**What the task requires:** List every person named in the article about Luis Carlos Ugalde's Facebook comment on Javier Sicilia, including the byline.
***** Excerpted text
Calderón Pal Ugalde Smears Javier Sicilia on Washington DC Facebook Page

By Al Giordano

When a parent has to bury a son or daughter, as Javier Sicilia pointed out this month after the assassination of 24-year-old Juan Francisco Sicilia, there is no word for what the parent becomes: “the death of a child is always unnatural and that’s why it has no name: I don’t know if it is orphan or widow, but it is simply and painfully nothing – from these, I repeat, mutilated lives, from this suffering, from the indignation that these deaths have provoked, it is simply that we have had it up to here.”

The fast developing saga of one father’s search for justice – not just for his own loss but for the families and friends and countrymen of 40,000 slain in the drug war of president Felipe Calderón since 2007 – has shaken the conscience of the Mexican nation. Tens of thousands of citizens have mobilized under Sicilia’s call of “Stop the War, for a Just Mexico, in Peace.” And as momentum builds toward a silent march to step out on May 5 from Sicilia’s city of Cuernavaca to Mexico City on May 8, the first signs of a smear campaign by the few defenders of Calderón’s War left emerged this week in an unpredicted location: on Facebook.

While Calderón has publicly attempted to treat Sicilia’s loss with respect – including that he invited the poet, father and nationally beloved journalist to the presidential manse of Los Pinos in the days after the murder of Sicilia’s son and six other innocents – he and his allies have been gritting their teeth as any tyrant and his lackeys anywhere tend to do when the citizenry turns audibly against the violence of his decrees.

One of Calderón’s closest personal and political buddies this week let it slip how those in power really view Sicilia and the citizen movement that has risen up around him.

Let us show you a screen shot and then tell you about Luis Carlos Ugalde, the individual who typed these words from his Facebook account on the fan page of the Mexico Institute, part of the Woodrow Wilson International Center for Scholars in Washington, DC:

Here, and just so no tyrants will need their spectacles to read the words on that screen shot, Ugalde responded to a call by one global citizen for Mexico Institute friends to vote in favor of Javier Sicilia for a Global Exchange “people’s choice” award in human rights.

The idea of honoring a human rights advocate with a human rights award was apparently offensive to Ugalde, who at 6:44 p.m. on Wednesday typed onto Facebook:

“Speaking out does not necessarily menan (sic) speaking well. It is laudable that he has come out to organize civil society. However, his message suggesting making a pact with drug trafickers (sic) to decrease violence in Mexico, is quite dangerous and provides the bad incentives to fight impunity in Mexico.”

First of all, getting lectured by Luis Carlos Ugalde on “impunity” is something akin to being force-fed a speech on "democracy" by deposed Egyptian dictator Hosni Mubarak. Impunity is something that Ugalde publicly embraced in 2006, as then head of Mexico’s Federal Elections Institute (IFE, in its Spanish initials) when he refused to recuse himself from arbitrating a massive and well-documented case of election fraud in Mexico’s presidential elections. It was an election in which the candidate who received 1.5 million more votes than the other was denied the presidency by Ugalde and his electoral politbureau, and, instead, the post was handed to second-place finisher Felipe Calderón, who only a few years prior had served - you can't make this stuff up - as best man at Ugalde’s wedding in Tepoztlán, Morelos.
**********
***** Given data
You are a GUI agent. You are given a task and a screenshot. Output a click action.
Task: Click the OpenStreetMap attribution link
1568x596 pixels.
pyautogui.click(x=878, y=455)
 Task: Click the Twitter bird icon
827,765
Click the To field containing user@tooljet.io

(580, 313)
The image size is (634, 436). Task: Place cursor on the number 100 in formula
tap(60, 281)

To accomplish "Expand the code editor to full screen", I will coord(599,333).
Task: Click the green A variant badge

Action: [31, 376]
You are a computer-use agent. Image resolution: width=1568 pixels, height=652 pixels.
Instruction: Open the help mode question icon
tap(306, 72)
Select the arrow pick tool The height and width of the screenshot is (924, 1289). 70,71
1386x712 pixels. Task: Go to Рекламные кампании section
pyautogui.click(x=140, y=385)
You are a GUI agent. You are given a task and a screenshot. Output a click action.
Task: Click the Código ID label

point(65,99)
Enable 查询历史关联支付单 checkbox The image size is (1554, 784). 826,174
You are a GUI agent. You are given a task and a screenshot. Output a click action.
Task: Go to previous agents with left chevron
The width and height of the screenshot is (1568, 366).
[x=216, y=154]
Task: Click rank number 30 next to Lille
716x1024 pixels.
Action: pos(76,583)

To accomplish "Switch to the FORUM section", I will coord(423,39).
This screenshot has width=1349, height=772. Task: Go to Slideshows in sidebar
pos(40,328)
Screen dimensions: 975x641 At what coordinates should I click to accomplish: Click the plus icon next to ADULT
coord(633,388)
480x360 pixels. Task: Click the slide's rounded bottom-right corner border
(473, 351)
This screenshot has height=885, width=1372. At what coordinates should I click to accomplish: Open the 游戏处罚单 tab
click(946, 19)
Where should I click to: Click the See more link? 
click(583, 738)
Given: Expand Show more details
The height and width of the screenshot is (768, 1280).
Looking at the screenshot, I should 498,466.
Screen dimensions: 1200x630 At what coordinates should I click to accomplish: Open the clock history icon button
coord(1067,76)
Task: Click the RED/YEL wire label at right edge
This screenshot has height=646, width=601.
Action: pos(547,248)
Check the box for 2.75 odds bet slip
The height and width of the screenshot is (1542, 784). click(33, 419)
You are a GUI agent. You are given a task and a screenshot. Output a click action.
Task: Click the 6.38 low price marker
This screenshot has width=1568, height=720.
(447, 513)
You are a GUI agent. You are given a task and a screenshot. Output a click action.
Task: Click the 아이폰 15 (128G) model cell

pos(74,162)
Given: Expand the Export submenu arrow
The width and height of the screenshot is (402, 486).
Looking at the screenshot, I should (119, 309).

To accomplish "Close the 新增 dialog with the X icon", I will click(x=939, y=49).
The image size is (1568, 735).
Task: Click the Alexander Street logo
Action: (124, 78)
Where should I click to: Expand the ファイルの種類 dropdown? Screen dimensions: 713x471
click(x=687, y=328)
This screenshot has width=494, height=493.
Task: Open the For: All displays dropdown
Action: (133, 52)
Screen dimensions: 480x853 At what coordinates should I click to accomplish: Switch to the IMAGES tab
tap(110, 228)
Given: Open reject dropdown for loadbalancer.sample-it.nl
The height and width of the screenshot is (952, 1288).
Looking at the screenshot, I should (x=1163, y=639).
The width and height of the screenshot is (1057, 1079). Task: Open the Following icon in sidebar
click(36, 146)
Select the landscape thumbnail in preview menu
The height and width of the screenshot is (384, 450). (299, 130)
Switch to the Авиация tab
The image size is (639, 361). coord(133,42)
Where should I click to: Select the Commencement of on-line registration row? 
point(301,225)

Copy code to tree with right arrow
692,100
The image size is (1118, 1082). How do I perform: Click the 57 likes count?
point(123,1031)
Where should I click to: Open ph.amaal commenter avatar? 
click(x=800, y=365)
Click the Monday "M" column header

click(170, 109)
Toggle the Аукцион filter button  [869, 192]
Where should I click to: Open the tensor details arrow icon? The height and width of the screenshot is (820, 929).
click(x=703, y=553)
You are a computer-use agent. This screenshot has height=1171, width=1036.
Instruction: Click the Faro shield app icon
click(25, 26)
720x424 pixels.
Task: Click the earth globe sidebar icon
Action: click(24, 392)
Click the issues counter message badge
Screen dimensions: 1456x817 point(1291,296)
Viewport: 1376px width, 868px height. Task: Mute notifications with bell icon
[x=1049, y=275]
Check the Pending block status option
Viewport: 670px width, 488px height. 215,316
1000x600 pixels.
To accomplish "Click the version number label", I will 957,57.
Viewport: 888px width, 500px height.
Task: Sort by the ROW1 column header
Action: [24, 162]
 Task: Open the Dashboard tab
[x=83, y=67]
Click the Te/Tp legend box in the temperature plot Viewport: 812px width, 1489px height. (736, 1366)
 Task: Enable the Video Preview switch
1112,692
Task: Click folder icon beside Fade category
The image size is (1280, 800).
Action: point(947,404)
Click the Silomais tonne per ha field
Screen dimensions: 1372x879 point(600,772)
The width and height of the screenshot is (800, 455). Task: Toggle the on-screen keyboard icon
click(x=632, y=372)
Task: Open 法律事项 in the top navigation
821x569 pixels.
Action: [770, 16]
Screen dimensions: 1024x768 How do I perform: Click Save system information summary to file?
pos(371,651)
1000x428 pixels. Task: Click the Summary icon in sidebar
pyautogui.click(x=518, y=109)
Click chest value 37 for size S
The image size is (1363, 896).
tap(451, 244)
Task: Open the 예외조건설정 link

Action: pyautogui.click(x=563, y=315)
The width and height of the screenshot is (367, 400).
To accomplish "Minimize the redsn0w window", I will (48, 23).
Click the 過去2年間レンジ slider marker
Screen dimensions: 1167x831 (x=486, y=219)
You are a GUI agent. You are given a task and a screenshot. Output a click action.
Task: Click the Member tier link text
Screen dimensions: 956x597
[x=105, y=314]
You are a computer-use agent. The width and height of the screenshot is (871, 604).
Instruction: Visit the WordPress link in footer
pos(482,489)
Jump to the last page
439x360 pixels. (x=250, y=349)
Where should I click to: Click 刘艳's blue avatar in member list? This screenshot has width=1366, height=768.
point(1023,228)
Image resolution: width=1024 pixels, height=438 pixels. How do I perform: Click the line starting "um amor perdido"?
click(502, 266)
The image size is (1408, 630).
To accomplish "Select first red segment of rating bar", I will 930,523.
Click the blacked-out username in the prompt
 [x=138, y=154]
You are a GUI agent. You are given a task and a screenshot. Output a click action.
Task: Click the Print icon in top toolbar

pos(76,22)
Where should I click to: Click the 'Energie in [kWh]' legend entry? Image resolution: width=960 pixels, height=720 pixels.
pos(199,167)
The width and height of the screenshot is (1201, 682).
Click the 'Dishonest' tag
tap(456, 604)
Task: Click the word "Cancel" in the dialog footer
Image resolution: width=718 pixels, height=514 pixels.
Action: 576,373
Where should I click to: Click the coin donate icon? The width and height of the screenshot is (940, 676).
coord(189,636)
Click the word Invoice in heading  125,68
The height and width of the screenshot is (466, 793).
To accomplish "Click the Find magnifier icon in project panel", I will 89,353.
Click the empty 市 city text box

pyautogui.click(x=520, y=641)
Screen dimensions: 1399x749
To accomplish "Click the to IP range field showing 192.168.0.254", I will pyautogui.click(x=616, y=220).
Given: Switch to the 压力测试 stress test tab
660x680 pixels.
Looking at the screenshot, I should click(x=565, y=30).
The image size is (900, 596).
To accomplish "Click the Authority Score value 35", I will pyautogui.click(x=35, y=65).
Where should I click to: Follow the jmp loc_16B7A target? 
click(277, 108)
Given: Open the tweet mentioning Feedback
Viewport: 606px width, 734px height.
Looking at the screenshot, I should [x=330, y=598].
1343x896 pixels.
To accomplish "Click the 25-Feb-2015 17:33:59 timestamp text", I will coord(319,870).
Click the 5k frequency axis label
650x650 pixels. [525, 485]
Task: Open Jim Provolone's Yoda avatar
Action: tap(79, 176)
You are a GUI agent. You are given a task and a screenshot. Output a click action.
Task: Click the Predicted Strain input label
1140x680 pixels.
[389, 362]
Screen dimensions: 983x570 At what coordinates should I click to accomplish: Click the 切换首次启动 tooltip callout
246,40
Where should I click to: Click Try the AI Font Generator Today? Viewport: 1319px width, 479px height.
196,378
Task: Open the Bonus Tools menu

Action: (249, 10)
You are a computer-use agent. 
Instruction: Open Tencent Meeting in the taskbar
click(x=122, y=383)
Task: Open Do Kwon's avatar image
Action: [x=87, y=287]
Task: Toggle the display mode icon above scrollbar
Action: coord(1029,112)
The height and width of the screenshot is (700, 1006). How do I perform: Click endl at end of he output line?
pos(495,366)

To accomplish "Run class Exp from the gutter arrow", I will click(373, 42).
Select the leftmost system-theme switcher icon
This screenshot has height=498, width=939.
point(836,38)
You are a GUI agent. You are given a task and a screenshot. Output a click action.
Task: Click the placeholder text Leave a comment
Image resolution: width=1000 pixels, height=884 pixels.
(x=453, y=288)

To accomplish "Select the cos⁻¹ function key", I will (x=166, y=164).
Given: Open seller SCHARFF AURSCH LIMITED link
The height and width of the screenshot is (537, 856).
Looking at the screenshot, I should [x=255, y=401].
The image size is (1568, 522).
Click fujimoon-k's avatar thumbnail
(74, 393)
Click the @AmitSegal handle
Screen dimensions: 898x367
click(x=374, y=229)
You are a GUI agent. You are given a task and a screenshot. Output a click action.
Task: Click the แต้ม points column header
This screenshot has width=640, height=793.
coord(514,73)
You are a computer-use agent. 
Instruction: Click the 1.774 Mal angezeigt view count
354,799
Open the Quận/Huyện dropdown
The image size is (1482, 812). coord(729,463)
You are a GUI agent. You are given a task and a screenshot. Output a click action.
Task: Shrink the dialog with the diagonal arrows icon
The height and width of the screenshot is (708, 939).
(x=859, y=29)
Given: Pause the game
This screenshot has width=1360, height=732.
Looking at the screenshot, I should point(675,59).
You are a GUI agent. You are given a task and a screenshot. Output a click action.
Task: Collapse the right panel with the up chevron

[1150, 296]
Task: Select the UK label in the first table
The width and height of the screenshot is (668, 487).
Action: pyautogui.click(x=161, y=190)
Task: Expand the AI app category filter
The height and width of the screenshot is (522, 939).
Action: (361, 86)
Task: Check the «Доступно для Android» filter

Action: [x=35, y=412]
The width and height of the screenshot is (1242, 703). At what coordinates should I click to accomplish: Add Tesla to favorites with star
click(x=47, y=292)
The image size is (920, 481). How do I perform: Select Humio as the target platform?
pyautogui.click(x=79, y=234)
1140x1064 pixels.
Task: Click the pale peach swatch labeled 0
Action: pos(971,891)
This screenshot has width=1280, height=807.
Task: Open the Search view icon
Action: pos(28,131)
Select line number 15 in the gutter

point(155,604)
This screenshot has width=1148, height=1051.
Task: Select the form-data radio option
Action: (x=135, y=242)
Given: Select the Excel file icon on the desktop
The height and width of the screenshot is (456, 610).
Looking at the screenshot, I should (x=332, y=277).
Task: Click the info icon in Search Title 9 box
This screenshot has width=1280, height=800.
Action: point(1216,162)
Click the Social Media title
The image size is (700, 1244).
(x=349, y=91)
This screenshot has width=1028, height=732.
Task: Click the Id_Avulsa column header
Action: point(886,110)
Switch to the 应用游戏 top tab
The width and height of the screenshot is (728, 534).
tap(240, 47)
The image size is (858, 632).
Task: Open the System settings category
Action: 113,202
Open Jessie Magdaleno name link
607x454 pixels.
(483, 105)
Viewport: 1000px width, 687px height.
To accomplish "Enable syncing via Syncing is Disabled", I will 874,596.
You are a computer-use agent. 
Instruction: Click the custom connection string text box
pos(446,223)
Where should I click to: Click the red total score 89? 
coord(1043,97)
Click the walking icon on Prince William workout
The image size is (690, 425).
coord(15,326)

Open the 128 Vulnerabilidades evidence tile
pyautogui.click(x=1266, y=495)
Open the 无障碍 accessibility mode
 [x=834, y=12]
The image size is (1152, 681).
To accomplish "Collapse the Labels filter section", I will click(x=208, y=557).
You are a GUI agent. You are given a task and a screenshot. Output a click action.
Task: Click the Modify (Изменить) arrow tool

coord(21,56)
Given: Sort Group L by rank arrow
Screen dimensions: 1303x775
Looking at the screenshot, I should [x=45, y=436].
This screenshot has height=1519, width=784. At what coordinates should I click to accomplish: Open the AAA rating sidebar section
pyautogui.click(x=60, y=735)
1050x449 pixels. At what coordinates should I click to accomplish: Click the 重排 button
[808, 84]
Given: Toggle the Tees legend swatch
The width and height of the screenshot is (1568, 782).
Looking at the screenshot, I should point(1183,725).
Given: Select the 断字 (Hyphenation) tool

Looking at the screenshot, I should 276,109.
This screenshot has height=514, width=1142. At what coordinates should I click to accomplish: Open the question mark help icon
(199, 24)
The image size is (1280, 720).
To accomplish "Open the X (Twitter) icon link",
**********
**Written reply:**
- Al Giordano
- Javier Sicilia
- Juan Francisco Sicilia
- Felipe Calderón
- Luis Carlos Ugalde
- Hosni Mubarak